Why is remembering the Korean War important to Asian American Studies? From the early days of Asian American Studies to the present, the Korean War has not ended. It must not be buried and forgotten. Learning about the Korean War helps Korean Americans, in particular, understand how important it is for us to work towards the peaceful reunification of Korea. It can also help everyone develop a complex understanding of the Cold War and U.S. imperialism in Asia. But even more, understanding the Korean War—that it has never ended, that the almost universal demonization of North Korea is rarely called into question, and that U.S. wars in Asia and domestic racism are closely linked—helps us grasp today’s supposedly post-Cold War, post-race moment in which the United States is locked into another war without end, a war against “terror” while continuing a shameful and often murderous assault against black people and immigrants of color. Now, almost five decades later, anti-war, anti-racist politics are as important today as they were in Asian American Studies’ inaugural moment.
[1] As Christine Hong has pointed out, the term “forgotten war” has most often been used by U.S. veterans seeking recognition for their service, pointing to “how war commemoration in this country tends to privilege the perspective of ‘heroic’ veterans while almost entirely disregarding the experiences of, in the case of the Korean War, immigrant survivors of that war and their descendants” [Christine Hong commentary, 15 September 2015].

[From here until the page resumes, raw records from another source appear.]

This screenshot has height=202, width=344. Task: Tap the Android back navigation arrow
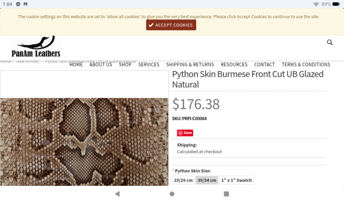tap(117, 193)
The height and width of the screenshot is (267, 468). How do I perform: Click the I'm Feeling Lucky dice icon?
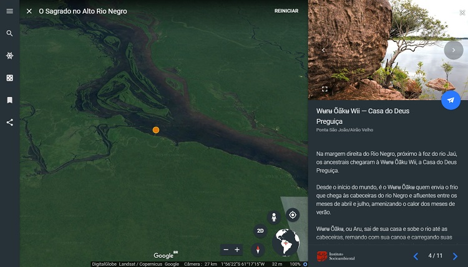(9, 78)
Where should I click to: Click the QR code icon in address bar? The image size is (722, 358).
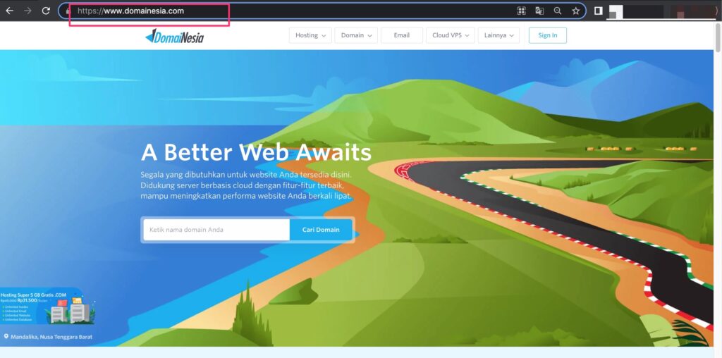coord(522,11)
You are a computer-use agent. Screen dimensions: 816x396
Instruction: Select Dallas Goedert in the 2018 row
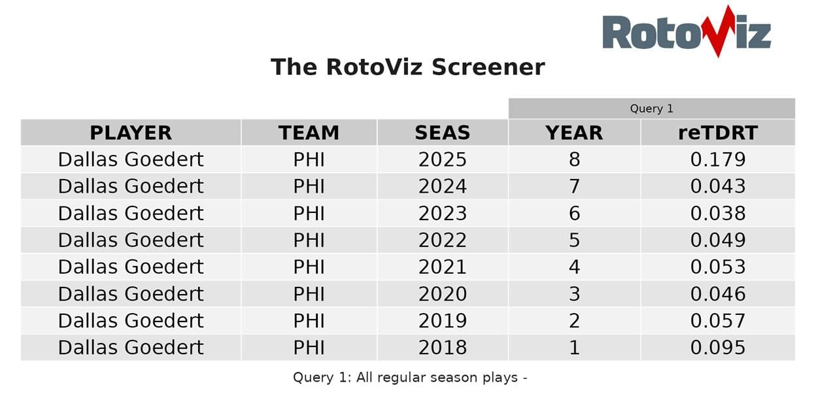click(x=131, y=348)
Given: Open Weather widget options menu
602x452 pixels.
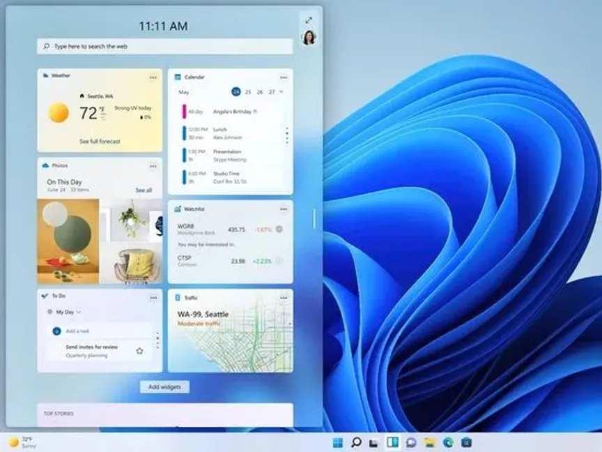Looking at the screenshot, I should click(153, 77).
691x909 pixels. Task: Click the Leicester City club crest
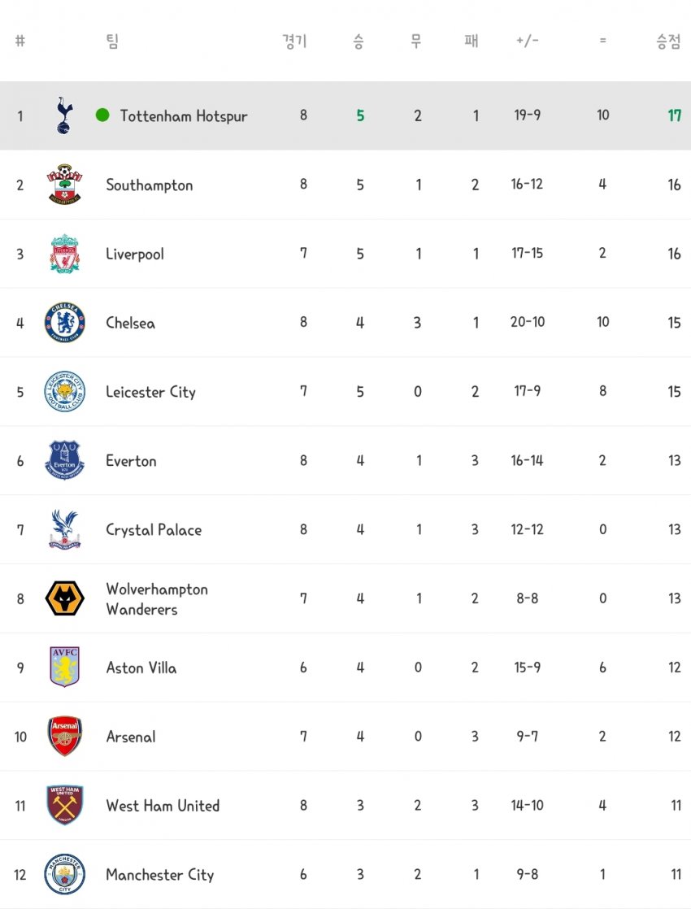pyautogui.click(x=64, y=392)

Elaine Kim is Professor Emerita in Asian American and Asian Diaspora Studies at the University of California at Berkeley, and the author/editor/co-editor of ten books, as well as a film producer/director. Kim co-founded Asian Women United of California, the Oakland Korean Community Center, and the Asian Immigrant Women Advocates, and is a Korea Policy Institute Advisor. She is part of the Legacies of the Korean War project team.